Whether you report every day to a brick and mortar office in North Carolina or work from home, you may be at risk for on-the-job injuries. Especially, if your work involves typing, standing for long hours on an assembly line, or lifting and loading objects on and off a truck. While these types of jobs may not be as dangerous as working on electrical wires or using heavy agriculture machinery, office work or any job that requires repeated motions or postures carries a significant risk for repetitive strain injury (RSI).
RSI typically develops over time. Maybe you have noticed that your wrist or forearm has been hurting, or, perhaps, you have inflammation or swelling that occurs intermittently or doesn’t seem to go away at all. There are numerous signs that suggest you might have RSI, so if your workplace duties require repetitive motion or posture, you’ll want to learn as much as you can about this condition and also know where to seek support, if you believe you have RSI.
RSI can affect multiple parts of your body
It’s a mistake to think that RSI is one specific injury, and you either have it or you don’t. It is a general term that refers to any number of injuries and affected body parts. If you have RSI, you might be experiencing symptoms in a section of nerves or ligaments in your body. You might also have pain, discomfort, swelling or inflammation in a muscle or tendons. Sometimes, RSI can affect more than one body part at a time.
What are some of the symptoms?
Perhaps, you’ve had a long day at work. When you return home, you feel sore and tired. This is not necessarily a sign that you have RSI, but it could be. The following list includes numerous symptoms that often accompany this condition:
- If an area of your body is sore to the touch, especially after you have been in the workplace, it may be a symptom of RSI.
- Stiffness or numbness is also suggestive of RSI, and it’s always best to seek medical examination if you experience these symptoms.
- Weakness or cramping can also be signs of RSI. Have you ever tried to lift your coffee cup and had to quickly set it down because of shooting pain in your hand, wrist or forearm?
- You may experience throbbing pain if you have RSI.
The body parts where you are most likely to experience such symptoms include hands, wrists, elbows, forearms and shoulders, or your neck.
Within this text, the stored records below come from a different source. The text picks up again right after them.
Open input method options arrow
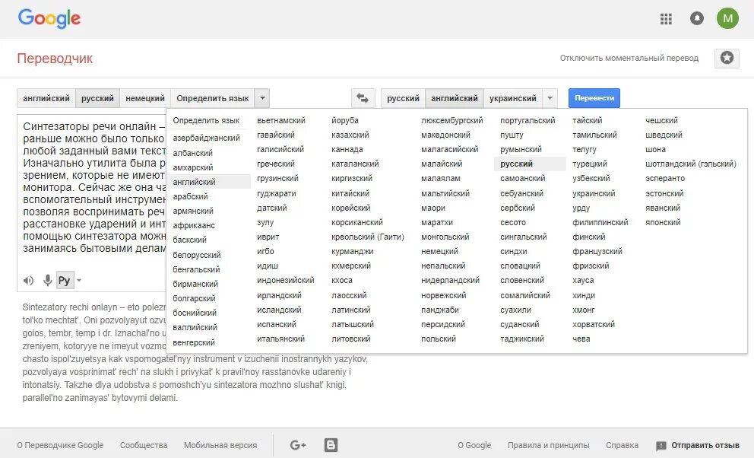Viewport: 754px width, 458px height. 79,281
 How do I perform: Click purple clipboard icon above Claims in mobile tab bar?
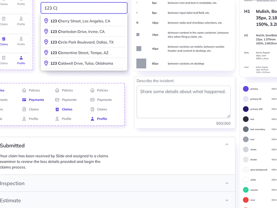tap(3, 39)
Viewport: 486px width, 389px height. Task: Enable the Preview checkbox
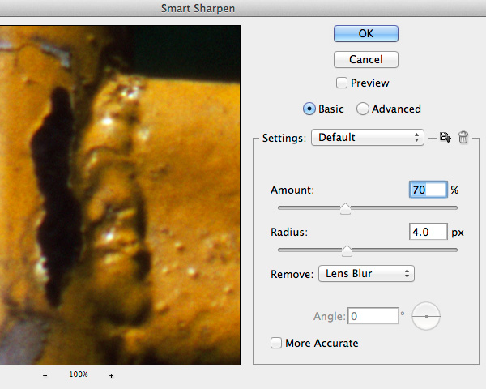tap(342, 83)
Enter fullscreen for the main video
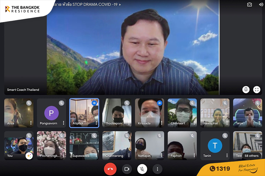This screenshot has height=176, width=265. [256, 90]
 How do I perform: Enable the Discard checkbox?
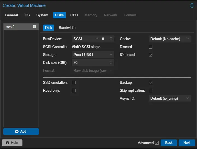(x=150, y=47)
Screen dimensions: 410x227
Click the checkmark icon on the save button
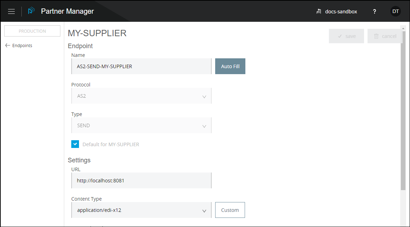(x=340, y=36)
This doesn’t mean you do not have RSI if your symptoms are presenting in a different part of your body.
RSI can have debilitating consequences
You might think that a sore arm or neck is a minor issue that is not really going to adversely affect your life in any way. With RSI, symptoms can become so severe that you might be unable to return to work. Many people who have RSI rely on strong prescription medication to help alleviate pain.
If you believe you have suffered RSI on the job, you can report it as you would any other workplace accident and take the proper steps to file a claim for benefits. If an insurance company denies your claim, it’s important to know where to seek legal support.